As far as the football side of the story goes, the book makes clear that Sid Luckman was at the forefront of one of the biggest changes in the history of football, the “T” formation, an innovation that opened up offenses in a way that changed the game forever. Luckman’s athletic career began at Erasmus High in Brooklyn where he was a multi-sport star but at his best on the gridiron, leading his team to two all-City titles before matriculating to Columbia to play for a sub-par college team, where he was mentored by Coach Lou Little. 

Despite his team’s poor showing, Luckman finished third in the 1938 Heisman Trophy balloting. But Luckman was reluctant to pursue professional football until George Halas convinced him that the “T” formation would exploit his talent. In the traditional “single-wing” formation, prevalent at the time a quarterback was primarily a blocker and therefore suffered a lot of punishment. Luckman was delighted to see that with Halas’ Bears the quarterback often handed off and was able to improvise.

Luckman became a Chicago institution during his playing days. He worked hard, and there are numerous stories of his long rivalry with Sammy Baugh of the Washington Redskins, topped by the Bears 73-0 shellacking of Washington in the 1940 NFL Title Game. Over a seven-year period, Luckman and the Bears appeared in five championship games, winning four as Luckman and his coach George Halas, who along with Lou Little served as Luckman’s surrogate father figures, helped revolutionize football offense by developing the forward pass into gridiron weaponry.

Luckman succeeded as one of the few Jewish star athletes of his time; he is regarded by many as still the finest Jewish football player in NFL history. After his career, Luckman became a rich and successful businessman, known for his generosity.

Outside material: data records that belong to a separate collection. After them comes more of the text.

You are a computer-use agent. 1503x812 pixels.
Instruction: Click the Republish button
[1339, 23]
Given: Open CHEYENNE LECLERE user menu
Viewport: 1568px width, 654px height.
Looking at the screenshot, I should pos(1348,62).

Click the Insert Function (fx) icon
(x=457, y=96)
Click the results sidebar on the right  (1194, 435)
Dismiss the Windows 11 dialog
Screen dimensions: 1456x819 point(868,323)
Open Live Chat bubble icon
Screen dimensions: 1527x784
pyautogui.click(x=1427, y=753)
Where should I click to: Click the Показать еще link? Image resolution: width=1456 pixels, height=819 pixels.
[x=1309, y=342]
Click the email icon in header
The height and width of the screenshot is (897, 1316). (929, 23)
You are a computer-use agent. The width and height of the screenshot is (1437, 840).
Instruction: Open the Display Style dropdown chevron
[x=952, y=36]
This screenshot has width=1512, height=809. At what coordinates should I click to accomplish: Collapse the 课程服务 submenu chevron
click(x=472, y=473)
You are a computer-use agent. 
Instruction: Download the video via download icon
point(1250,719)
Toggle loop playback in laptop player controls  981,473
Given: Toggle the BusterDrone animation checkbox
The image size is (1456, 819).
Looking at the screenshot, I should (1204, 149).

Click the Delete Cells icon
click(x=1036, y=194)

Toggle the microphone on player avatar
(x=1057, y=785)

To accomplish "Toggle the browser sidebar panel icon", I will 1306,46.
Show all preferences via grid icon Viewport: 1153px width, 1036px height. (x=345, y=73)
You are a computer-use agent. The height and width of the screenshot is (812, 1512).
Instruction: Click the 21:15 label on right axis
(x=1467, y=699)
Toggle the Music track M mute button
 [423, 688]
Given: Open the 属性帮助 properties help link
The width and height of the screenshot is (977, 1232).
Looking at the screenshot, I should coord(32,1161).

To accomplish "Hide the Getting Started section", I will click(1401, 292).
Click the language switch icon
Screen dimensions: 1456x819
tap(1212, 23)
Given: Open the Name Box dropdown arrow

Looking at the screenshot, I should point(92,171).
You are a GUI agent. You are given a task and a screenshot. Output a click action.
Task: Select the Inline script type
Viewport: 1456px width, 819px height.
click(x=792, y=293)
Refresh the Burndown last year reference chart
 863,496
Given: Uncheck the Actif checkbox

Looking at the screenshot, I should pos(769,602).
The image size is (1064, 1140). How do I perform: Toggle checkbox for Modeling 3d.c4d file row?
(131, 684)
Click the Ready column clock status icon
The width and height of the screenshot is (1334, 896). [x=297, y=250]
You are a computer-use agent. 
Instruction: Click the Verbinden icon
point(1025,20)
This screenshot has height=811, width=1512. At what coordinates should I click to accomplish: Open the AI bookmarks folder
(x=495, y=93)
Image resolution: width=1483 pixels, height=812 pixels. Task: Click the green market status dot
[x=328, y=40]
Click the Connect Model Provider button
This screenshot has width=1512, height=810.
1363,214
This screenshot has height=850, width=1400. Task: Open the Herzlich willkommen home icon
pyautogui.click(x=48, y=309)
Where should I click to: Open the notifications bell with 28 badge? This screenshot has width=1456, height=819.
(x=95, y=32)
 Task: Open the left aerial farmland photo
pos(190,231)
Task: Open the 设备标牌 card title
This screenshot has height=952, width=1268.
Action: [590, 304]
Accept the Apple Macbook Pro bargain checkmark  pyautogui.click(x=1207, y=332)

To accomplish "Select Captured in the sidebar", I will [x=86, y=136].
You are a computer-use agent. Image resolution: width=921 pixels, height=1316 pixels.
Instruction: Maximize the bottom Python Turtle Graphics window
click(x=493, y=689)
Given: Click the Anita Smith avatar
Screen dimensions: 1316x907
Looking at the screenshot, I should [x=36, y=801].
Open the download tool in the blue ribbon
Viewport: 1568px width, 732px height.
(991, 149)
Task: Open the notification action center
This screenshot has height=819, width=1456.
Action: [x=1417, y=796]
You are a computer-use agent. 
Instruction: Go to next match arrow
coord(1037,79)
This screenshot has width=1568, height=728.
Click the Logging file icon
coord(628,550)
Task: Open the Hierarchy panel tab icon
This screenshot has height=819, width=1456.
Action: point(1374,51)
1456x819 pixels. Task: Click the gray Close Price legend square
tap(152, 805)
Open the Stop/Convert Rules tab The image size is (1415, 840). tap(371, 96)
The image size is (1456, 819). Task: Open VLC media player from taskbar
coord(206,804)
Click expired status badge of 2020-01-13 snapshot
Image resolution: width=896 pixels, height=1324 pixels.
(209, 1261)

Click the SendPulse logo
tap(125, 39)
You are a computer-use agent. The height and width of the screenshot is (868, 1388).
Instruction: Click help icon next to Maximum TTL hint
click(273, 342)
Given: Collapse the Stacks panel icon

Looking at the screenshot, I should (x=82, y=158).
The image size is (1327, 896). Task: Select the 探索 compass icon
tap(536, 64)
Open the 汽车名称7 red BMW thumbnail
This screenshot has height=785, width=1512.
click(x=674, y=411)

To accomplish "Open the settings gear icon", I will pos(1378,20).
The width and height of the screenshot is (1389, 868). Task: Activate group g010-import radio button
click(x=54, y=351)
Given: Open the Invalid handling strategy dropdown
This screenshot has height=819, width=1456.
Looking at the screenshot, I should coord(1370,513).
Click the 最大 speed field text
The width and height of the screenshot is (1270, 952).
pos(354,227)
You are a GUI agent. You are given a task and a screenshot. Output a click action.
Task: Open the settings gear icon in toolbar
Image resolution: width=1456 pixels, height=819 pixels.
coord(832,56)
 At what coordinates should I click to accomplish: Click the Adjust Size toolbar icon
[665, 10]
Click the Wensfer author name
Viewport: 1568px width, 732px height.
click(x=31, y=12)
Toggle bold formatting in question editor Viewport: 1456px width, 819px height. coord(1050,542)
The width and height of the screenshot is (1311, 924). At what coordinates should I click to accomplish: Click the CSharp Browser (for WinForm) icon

This is a good story, well written, and its portrayal of the infancy of professional football is interesting. But it suffers in the end by bouncing between unrelated worlds with only hints of connectedness. The story of Sid Luckman is fascinating, but he remains frustrating as a biographical subject because so much of his life was shrouded from those closest to him, a veil that Rosen is only occasionally able to pierce. Tough Luck is less a traditional biography and more a slice of time in the history of the country, when politics, sports, and crime intersected.